(Item position entries)

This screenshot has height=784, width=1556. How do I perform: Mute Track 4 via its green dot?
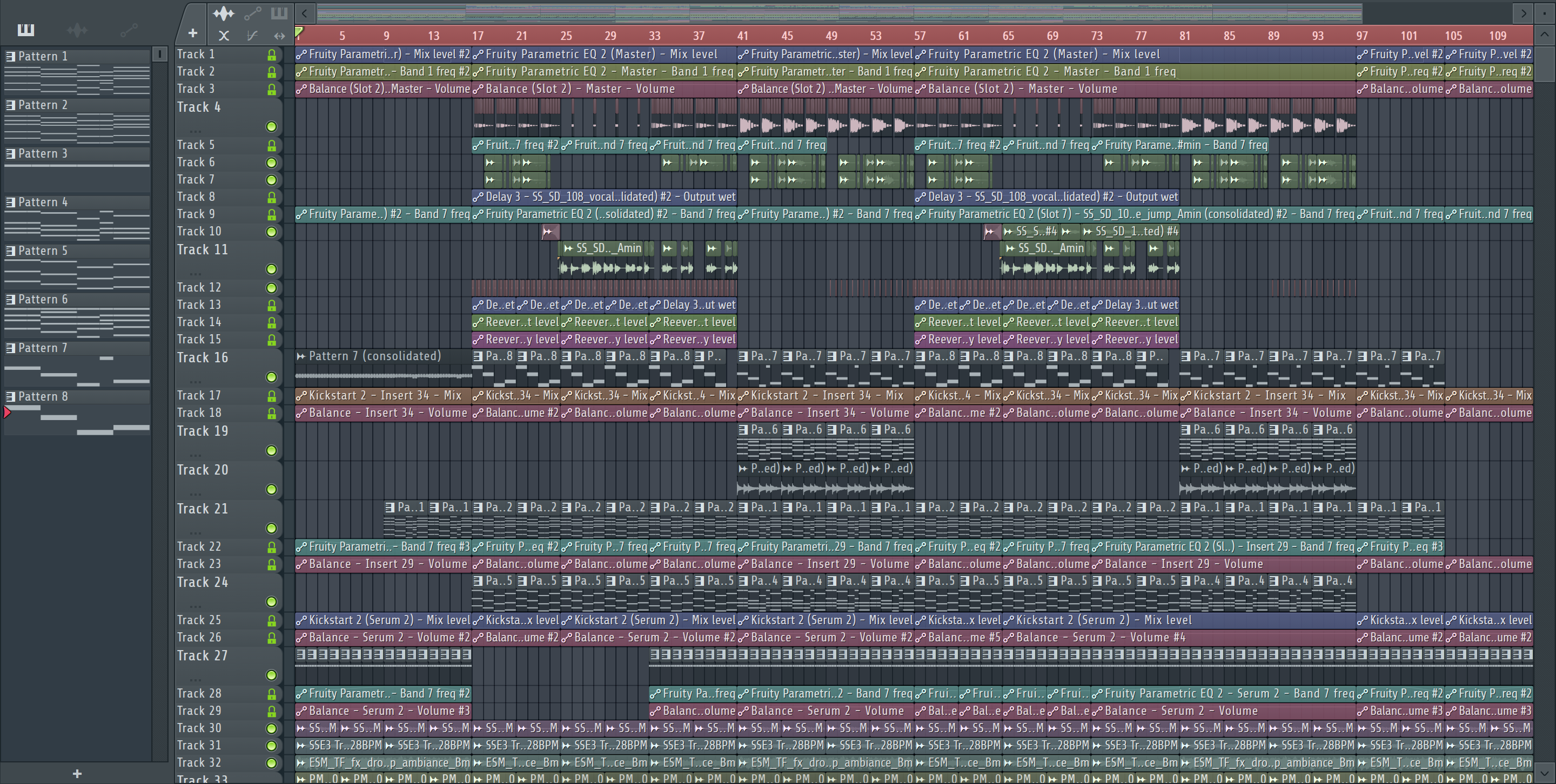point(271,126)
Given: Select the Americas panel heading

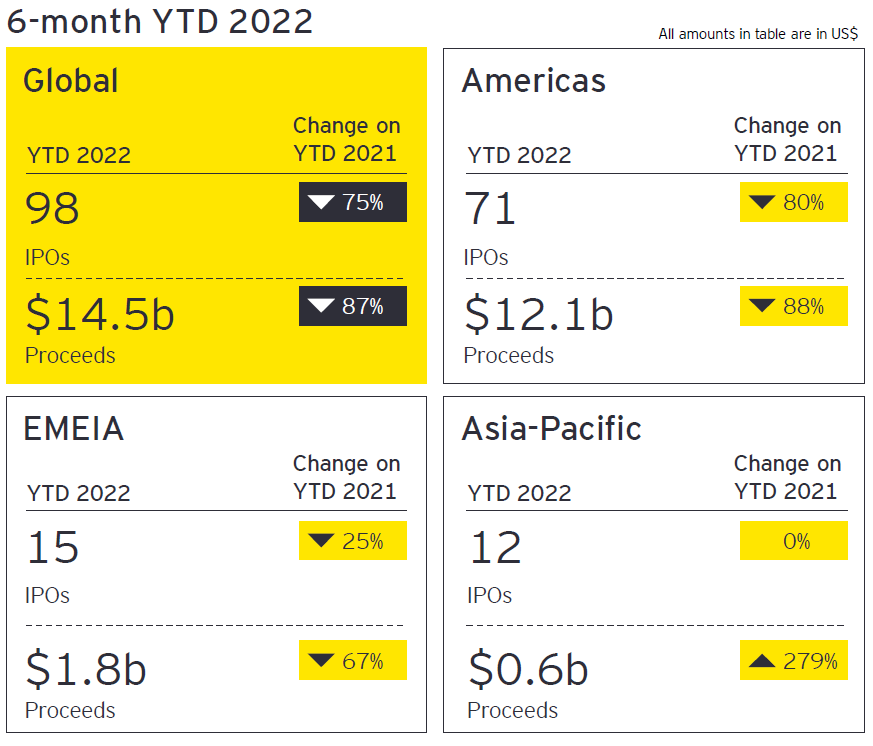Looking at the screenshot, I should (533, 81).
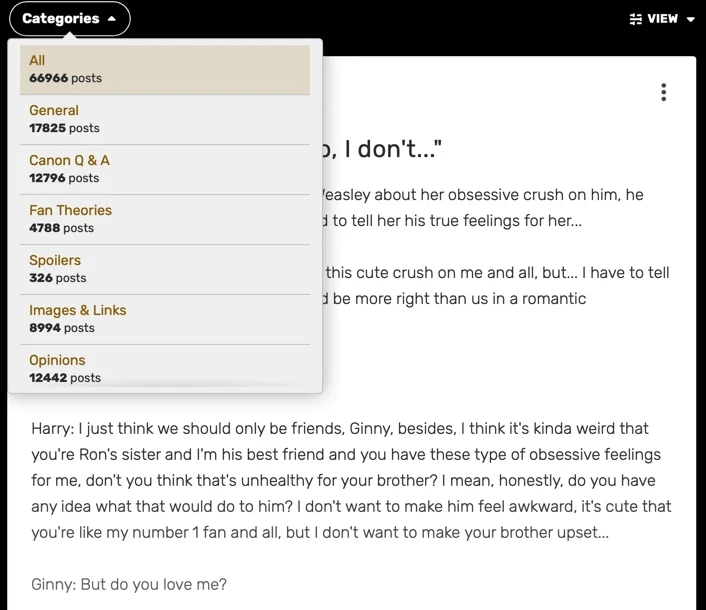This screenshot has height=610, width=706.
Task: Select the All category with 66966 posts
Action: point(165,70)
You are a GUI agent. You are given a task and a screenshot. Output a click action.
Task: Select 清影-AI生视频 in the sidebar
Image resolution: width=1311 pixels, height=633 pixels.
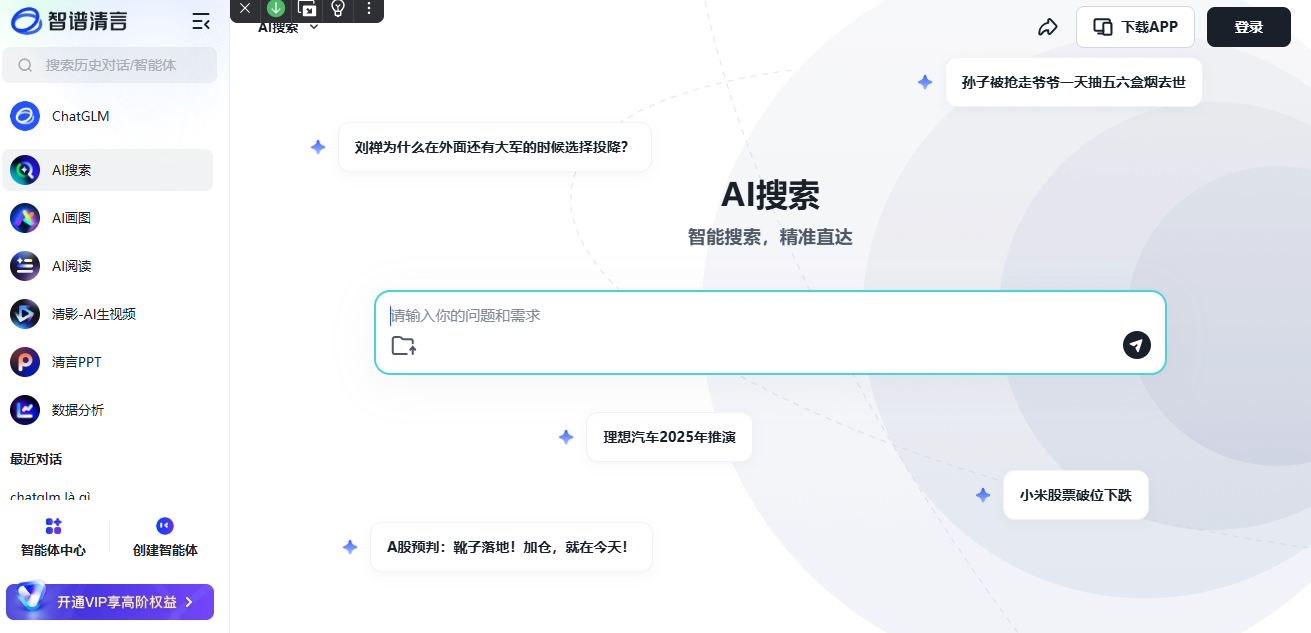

WRITTEN REQUEST: Reproduce the material character for character, starting at the line that contains "Given: Select the Americas panel heading" and continuing through the end of the material, with the pictures omitted.

ANSWER IN FULL:
Given: Select the Americas panel heading

Looking at the screenshot, I should (533, 81).
This screenshot has height=610, width=706.
Task: Select the All category with 66966 posts
Action: point(165,70)
You are a GUI agent. You are given a task and a screenshot. Output a click action.
Task: Select 清影-AI生视频 in the sidebar
Image resolution: width=1311 pixels, height=633 pixels.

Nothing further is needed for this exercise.